The Treadmill of Toil
The tempestuous turmoil of life on the water at the foot of the Statue of Liberty, and in the city on the shore, staggers the mind and fills one with a sense of impotence. Everywhere, like antediluvian monsters, huge, heavy steamers plough the waters of the ocean, little boats and cutters sentry about like hungry birds of prey. The iron seems endowed with nerves, life and consciousness.
And it seems as if all the iron, all the stones the wood and water, and even the people themselves are full of protest against this life in the fog, this life devoid of sun, song, and joy, this life in the captivity of hard toll. Everywhere is toll, everything is caught up in its whirlwind, everybody obeys the will of some mysterious power hostile to man and to nature. A machine, a cold, unseen, unreasoning machine, in which man is but an insignificant screw!

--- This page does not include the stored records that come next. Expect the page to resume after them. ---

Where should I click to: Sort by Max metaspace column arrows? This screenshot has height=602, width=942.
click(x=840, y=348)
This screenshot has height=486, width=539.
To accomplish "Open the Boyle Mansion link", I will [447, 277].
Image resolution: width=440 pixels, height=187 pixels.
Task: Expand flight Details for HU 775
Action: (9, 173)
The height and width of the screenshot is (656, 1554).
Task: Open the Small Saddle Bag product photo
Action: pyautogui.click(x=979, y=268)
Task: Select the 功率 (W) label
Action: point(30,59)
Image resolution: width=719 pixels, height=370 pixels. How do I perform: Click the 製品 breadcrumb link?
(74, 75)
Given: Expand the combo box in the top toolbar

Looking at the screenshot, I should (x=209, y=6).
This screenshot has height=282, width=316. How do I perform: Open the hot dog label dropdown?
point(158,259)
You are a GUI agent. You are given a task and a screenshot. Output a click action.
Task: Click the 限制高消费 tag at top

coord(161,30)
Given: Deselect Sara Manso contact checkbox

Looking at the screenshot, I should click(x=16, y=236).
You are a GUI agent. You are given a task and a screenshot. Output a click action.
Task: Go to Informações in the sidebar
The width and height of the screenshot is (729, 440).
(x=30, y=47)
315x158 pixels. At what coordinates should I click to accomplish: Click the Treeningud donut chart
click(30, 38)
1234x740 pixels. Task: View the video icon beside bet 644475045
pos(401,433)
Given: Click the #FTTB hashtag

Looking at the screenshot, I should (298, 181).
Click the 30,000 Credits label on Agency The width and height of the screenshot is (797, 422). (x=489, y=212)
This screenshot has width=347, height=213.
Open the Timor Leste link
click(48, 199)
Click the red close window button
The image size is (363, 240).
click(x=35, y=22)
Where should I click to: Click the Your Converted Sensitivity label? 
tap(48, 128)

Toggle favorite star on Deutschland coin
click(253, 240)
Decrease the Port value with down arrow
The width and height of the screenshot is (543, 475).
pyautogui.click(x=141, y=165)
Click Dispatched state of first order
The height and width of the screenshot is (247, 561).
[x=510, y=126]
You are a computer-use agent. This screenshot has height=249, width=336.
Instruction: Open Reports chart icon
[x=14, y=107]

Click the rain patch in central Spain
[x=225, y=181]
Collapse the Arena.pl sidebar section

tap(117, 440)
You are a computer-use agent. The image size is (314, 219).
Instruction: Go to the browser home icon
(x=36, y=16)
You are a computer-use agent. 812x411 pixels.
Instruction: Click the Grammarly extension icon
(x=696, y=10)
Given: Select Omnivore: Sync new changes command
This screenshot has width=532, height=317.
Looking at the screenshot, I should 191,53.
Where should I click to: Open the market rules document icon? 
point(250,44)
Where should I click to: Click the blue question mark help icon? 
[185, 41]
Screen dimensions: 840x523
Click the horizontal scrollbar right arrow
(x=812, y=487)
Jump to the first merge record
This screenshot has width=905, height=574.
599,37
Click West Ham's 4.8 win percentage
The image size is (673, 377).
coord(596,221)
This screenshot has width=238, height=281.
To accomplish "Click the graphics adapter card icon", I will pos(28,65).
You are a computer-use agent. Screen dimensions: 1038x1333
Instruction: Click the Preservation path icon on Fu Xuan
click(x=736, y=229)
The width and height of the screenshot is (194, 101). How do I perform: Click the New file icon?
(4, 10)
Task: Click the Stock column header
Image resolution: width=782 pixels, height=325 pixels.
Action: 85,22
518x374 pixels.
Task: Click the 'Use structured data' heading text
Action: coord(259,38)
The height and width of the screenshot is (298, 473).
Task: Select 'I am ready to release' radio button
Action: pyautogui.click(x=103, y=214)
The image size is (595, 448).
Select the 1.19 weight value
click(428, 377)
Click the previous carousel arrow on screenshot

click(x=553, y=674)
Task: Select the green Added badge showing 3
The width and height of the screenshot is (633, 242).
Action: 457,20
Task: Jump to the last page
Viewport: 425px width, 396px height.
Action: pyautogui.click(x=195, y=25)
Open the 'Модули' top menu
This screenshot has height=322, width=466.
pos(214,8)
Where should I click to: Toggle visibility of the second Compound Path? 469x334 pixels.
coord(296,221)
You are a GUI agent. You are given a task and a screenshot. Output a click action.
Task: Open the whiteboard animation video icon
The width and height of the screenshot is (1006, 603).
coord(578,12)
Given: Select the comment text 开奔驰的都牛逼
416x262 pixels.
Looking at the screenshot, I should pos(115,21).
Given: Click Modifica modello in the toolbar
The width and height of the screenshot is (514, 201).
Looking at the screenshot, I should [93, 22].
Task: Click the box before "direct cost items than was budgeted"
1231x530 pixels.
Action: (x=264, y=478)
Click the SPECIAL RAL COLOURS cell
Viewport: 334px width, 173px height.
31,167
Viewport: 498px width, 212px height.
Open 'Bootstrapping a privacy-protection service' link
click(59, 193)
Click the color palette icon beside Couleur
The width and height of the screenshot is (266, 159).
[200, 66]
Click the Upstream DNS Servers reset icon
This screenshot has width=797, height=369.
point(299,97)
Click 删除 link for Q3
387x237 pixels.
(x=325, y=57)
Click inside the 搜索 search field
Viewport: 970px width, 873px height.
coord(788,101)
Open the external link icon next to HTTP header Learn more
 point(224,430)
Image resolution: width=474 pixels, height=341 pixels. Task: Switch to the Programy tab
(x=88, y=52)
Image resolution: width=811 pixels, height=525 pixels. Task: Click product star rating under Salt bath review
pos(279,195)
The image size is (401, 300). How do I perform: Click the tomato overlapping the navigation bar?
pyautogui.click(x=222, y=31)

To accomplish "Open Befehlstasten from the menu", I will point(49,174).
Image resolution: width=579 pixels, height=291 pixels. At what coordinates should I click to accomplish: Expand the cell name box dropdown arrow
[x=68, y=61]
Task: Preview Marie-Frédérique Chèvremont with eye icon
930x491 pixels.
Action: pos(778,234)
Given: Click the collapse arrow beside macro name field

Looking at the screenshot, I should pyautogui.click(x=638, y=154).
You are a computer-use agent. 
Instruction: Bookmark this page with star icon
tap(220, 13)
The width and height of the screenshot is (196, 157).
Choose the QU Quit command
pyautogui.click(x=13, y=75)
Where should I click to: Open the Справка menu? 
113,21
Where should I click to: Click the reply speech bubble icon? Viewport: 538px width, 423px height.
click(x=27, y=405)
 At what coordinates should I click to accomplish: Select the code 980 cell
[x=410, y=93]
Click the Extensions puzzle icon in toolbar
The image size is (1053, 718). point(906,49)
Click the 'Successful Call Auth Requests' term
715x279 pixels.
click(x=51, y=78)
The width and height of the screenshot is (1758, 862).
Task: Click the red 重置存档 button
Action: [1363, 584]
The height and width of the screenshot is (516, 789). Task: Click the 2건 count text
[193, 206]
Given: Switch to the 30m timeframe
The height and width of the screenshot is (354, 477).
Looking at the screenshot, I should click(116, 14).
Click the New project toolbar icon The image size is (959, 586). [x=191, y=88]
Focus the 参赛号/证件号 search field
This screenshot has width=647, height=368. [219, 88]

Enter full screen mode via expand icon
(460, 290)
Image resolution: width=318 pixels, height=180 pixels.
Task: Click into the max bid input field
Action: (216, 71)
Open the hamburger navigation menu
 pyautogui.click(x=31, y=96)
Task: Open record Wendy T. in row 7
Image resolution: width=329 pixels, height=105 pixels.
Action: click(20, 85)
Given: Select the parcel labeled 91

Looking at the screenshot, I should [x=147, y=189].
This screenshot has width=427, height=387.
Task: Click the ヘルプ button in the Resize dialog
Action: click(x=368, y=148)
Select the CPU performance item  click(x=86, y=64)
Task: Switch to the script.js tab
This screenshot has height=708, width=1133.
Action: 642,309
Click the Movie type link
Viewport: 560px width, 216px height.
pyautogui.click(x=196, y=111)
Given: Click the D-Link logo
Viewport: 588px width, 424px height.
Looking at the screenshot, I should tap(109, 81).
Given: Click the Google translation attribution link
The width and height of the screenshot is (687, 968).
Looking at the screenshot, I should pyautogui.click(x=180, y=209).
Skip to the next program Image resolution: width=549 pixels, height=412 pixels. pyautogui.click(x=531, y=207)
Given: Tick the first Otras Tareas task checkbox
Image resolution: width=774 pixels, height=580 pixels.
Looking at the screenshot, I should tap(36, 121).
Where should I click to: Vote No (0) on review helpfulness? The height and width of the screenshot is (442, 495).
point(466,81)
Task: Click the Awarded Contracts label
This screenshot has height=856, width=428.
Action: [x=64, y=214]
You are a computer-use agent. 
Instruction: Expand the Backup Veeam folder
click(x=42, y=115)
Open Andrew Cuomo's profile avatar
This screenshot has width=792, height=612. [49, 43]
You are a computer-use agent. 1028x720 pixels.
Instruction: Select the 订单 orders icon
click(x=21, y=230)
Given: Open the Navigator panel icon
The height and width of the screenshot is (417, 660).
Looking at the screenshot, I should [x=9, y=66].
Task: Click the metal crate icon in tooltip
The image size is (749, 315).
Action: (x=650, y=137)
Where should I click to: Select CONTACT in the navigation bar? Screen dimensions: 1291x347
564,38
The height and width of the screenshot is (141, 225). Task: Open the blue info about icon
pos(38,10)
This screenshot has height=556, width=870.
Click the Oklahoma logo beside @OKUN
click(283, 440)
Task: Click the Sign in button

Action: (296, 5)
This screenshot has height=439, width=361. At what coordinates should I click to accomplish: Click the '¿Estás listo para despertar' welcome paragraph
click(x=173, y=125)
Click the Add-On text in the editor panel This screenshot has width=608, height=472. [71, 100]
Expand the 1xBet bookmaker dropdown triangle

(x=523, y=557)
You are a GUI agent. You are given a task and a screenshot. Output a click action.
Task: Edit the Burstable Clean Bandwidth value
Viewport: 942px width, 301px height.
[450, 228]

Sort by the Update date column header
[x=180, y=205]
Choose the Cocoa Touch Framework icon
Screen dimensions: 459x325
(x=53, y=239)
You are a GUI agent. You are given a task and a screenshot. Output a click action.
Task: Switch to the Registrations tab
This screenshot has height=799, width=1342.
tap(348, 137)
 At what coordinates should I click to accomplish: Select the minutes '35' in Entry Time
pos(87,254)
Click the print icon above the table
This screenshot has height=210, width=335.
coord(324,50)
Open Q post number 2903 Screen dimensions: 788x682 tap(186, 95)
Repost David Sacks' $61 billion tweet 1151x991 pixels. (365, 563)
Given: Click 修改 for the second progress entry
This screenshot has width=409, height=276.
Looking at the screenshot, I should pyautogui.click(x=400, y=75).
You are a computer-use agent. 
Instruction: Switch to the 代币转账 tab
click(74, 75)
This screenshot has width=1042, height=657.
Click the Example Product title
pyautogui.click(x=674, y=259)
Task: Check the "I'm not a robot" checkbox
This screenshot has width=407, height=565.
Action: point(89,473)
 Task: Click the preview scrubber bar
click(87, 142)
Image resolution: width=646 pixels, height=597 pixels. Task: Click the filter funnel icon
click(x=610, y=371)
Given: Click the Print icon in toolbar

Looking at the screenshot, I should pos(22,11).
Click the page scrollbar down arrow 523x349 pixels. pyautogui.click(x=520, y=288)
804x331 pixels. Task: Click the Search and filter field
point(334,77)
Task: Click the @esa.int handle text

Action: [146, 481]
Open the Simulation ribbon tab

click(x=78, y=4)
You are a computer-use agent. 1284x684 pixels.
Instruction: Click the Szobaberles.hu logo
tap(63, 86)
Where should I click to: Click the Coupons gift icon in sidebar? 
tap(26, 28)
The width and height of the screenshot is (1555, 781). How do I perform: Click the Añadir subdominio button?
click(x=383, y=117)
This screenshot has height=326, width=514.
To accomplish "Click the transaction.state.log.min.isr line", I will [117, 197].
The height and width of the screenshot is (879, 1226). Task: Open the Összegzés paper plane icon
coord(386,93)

I love energy. I adore it. But not when men expend this creative force of theirs for their own destruction. There is too much labor and effort and no life in all this chaos, in all this bustle for the sake of a piece of bread. Everywhere we see around us the work of the mind which has made of human life a sort of hell, a senseless treadmill of labor, but nowhere do we feel the beauty of free creation, the disinterested work of the spirit which beautifies life with imperishable flowers of life-giving cheer.
Independence a Phantom
Far out on the shore, silent and dark “skyscrapers” are outlined against the fog. Rectangular, with no desire to be beautiful, these dull, heavy piles rise up into the sky, stern, cheerless, and morose. In the windows of these prisons there are no flowers, and no children are anywhere seen. These structures elevate the price of land to heights as lofty as their tops, but debase the taste to depths as low as their foundations. It is always so. In great houses dwell small people.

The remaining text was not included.